Besides helping to decrease identity fraud, biometric solutions can be paired with behavioral analytics to prevent illicit transactions and other financial frauds, thus saving companies from enormous financial and reputation losses.
Where’s RegTech Headed
The increasingly complex regulatory landscape makes compliance a weary load for businesses of all sizes. It spurs greater interest in automating the supervision of regulatory change, reporting, and financial fraud detection.
Besides, due to the ballooning amount of regulations, the cost of compliance continues to grow. According to recent estimates, it may take up to 20% of the entire financial firm’s budget just to stay in business and avoid fines from regulators.
Therefore, companies (in particular, those that operate across multiple jurisdictions) will have to keep up with current and emerging regulations, manage their compliance costs more wisely, and increase the efficiency of compliance processes.
For that, embracing the tech that eliminates manual paper-based workflows and reduces the risk of human error seems indispensable.
Thus, RegTech solutions addressing the ever-evolving compliance needs will be increasingly in demand. The same refers to compliance officers with deep domain expertise who can handle complex cases unmanageable without human judgment.
As for regulators, they’ll be encouraging RegTech adoption by leveraging RegTech solutions for more efficient and careful supervision over banks, insurance companies, and other financial institutions. Another reason for regulators to favor RegTech startups is the absence of licensing, facilitating regulators’ work.
One Final Note
For every company wishing to adopt RegTech innovation, I suggest following the 3-step approach. First, it’s crucial to spot the problems addressed with RegTech and analyze possible solutions in terms of the ROI and efficiency metrics.

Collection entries

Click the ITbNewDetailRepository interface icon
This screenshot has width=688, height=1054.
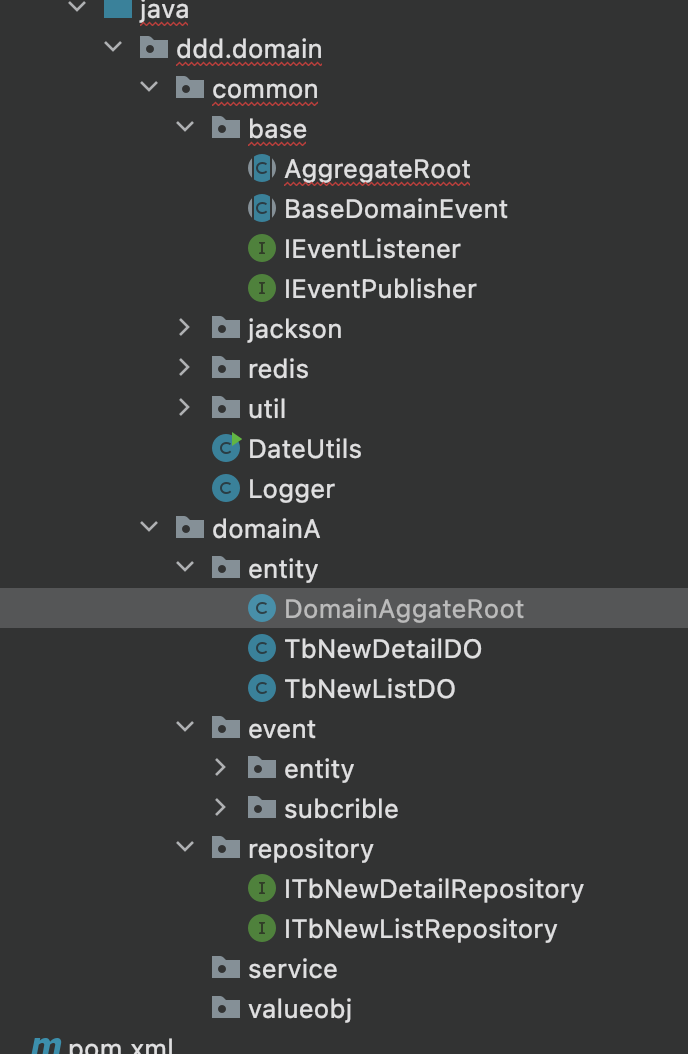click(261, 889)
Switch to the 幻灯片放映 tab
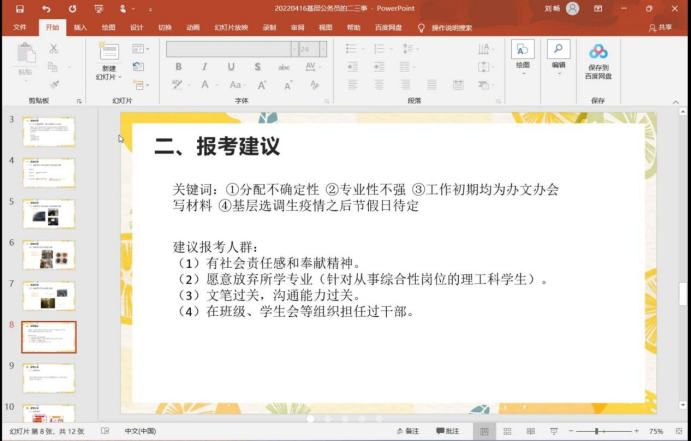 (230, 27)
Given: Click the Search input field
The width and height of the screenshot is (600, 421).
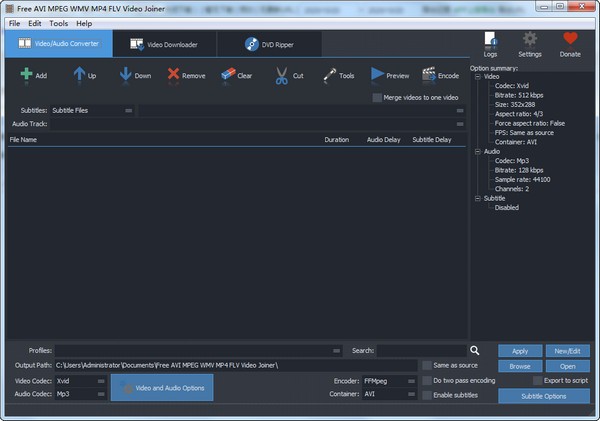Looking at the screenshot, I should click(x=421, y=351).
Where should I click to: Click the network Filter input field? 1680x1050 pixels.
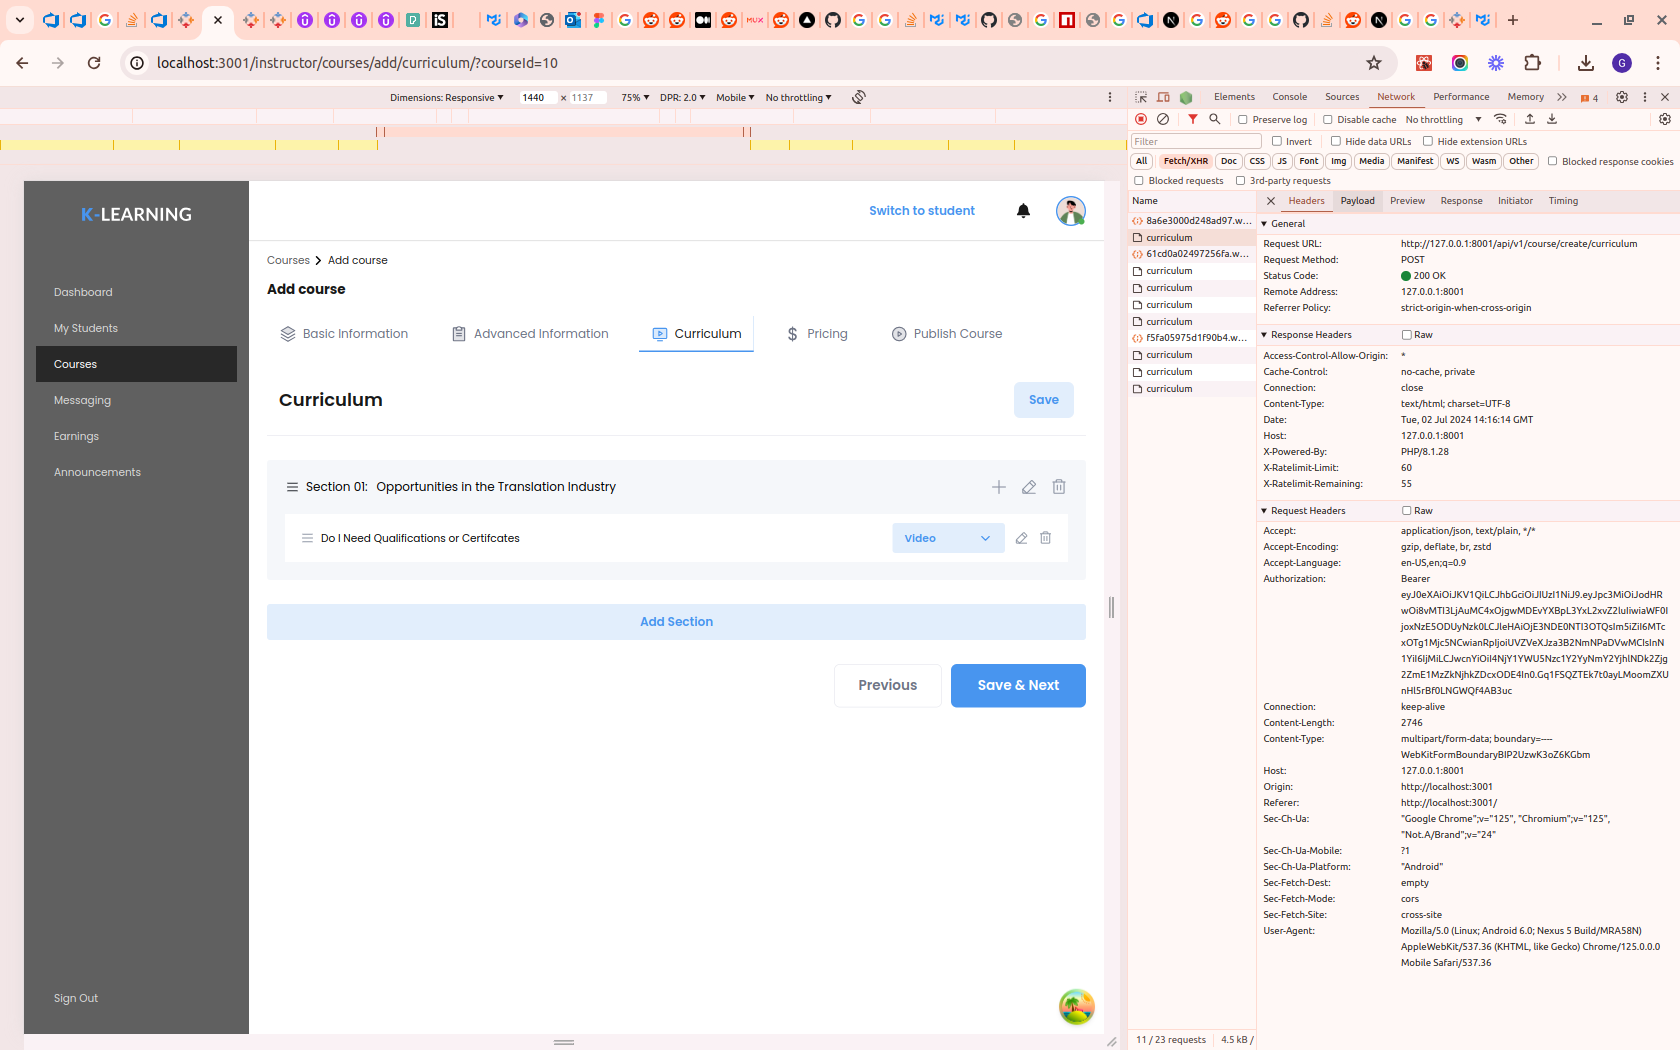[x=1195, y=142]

**Instructions for the task**
Copy the passage on RegTech from start to finish, leaving every word and mark unchanged.

**Task response**
Besides helping to decrease identity fraud, biometric solutions can be paired with behavioral analytics to prevent illicit transactions and other financial frauds, thus saving companies from enormous financial and reputation losses.
Where’s RegTech Headed
The increasingly complex regulatory landscape makes compliance a weary load for businesses of all sizes. It spurs greater interest in automating the supervision of regulatory change, reporting, and financial fraud detection.
Besides, due to the ballooning amount of regulations, the cost of compliance continues to grow. According to recent estimates, it may take up to 20% of the entire financial firm’s budget just to stay in business and avoid fines from regulators.
Therefore, companies (in particular, those that operate across multiple jurisdictions) will have to keep up with current and emerging regulations, manage their compliance costs more wisely, and increase the efficiency of compliance processes.
For that, embracing the tech that eliminates manual paper-based workflows and reduces the risk of human error seems indispensable.
Thus, RegTech solutions addressing the ever-evolving compliance needs will be increasingly in demand. The same refers to compliance officers with deep domain expertise who can handle complex cases unmanageable without human judgment.
As for regulators, they’ll be encouraging RegTech adoption by leveraging RegTech solutions for more efficient and careful supervision over banks, insurance companies, and other financial institutions. Another reason for regulators to favor RegTech startups is the absence of licensing, facilitating regulators’ work.
One Final Note
For every company wishing to adopt RegTech innovation, I suggest following the 3-step approach. First, it’s crucial to spot the problems addressed with RegTech and analyze possible solutions in terms of the ROI and efficiency metrics.